You may try adding 10 more or putting a pleco in the mix. More light could help too. I know that sounds nuts but brown algae thrives in lower light.


----------



## djrichie (May 15, 2008)

The brown algea is cuasr by the silca in the gravel (resaon why you need to really rinse it) that you have in the tank, in time with water changes it will disappear. SO addinf 10 more otto will fis the problem now but then when the silca is gone from the water colom it won't be there and then you will have 15 hungry Otto's that you will need to buy aglea waffers for. Most likely you the are full....


----------



## lagniappe (Jan 11, 2008)

Silicates will continue to leach from the gravel if thats the source. The most common source (in a high silica tank) is the water supply. 
I am growing plants over some tanks and the substrate is perlit in one, lava rock in another, and diatomaceous earth in the last. All three of these contain some silica (according to the bag) in fact, thats what they're made of. All three of these tanks have brown algae now  
Silica is very important for plants (soluble silica), but makes for a tough time in an aquarium.


----------



## Darth Erin (Jul 6, 2008)

Thanks so much for the replies. For lighting, I'm running two T-5's. I'm unsure if that's considered high or low light.
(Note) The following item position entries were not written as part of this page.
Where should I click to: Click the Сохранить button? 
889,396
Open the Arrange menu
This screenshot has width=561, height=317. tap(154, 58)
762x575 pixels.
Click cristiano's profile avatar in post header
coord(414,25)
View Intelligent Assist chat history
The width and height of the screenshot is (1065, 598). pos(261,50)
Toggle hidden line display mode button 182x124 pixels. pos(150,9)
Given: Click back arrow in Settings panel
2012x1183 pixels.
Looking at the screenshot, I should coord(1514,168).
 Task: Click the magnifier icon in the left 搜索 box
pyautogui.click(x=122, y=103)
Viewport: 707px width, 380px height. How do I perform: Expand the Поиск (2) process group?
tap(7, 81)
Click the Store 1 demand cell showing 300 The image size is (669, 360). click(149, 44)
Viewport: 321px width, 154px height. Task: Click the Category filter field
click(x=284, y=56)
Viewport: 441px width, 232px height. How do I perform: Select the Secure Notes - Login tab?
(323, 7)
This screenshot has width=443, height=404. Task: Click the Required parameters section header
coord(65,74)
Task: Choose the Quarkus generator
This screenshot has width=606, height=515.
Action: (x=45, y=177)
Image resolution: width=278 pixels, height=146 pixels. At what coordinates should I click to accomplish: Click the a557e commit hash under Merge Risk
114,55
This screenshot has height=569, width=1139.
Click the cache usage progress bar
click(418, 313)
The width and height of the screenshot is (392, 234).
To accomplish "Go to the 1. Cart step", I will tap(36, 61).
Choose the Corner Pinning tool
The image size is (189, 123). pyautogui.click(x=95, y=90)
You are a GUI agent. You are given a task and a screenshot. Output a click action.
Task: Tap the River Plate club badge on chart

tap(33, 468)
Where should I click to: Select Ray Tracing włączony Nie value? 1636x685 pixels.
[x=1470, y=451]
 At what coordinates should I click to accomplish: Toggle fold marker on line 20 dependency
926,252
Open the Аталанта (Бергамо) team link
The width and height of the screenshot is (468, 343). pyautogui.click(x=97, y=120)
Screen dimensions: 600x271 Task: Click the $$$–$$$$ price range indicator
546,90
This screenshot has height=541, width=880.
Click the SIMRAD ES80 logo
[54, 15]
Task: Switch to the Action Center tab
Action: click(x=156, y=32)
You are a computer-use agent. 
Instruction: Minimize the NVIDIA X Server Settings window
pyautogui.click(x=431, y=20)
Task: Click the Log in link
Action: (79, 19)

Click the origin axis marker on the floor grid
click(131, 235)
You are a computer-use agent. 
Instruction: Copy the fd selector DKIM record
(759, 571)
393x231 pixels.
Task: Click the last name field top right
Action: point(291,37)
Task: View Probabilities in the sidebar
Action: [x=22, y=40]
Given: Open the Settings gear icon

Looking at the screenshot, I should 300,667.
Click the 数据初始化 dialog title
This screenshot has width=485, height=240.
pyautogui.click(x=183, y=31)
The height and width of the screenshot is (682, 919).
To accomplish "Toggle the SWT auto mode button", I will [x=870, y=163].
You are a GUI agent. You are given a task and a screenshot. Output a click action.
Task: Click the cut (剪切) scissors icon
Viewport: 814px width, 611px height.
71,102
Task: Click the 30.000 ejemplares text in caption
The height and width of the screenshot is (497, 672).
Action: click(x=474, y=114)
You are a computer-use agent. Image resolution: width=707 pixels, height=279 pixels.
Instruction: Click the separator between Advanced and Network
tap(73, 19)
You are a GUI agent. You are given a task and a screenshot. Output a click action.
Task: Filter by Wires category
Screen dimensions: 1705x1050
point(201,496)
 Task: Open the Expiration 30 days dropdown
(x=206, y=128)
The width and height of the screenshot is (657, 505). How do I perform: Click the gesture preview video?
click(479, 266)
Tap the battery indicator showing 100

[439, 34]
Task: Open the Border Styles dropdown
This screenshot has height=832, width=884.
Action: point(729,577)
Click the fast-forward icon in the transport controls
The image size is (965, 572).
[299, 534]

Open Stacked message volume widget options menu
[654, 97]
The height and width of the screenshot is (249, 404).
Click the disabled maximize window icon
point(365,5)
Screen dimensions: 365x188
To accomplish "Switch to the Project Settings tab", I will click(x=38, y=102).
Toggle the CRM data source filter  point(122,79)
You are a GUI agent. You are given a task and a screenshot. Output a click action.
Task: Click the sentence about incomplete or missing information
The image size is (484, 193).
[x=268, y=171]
For substrate, the lower layer is fluorite and the top layer is gravel purchased at Petsmart. I rinsed all of it out very thoroughly, as far as I know. I've had the tank up and running since September and religiously do weekly 20% water changes. For plant ferts, I've got Seachem underground fert tabs and I put a capful of Florin-K and Flourish Excel about every 3-5 days. I was doing 2 capfuls of each every other day. Is there a test kit for silica? I've never looked. I'm still a beginner so there's a lot of stuff I'm still learning.

I ordered a UV sterilizer finally (Turbo Twist). I was having a hard time ensuring that one would be compatible with the hose diameter of the Eheims I'm running. I heard this kills all free-floating algae. Along with the brown algae, I've started getting this bright green algae that's a bugger to get off the glass. I have an algae scrubber and that's not very effective on the green stuff. I need to get a scraper. So the otos are stuffed, eh? Well, there was a LOT of algae on the plants. But I haven't seen them go to town for a month and a half. Will they ever get, er, unstuffed?


----------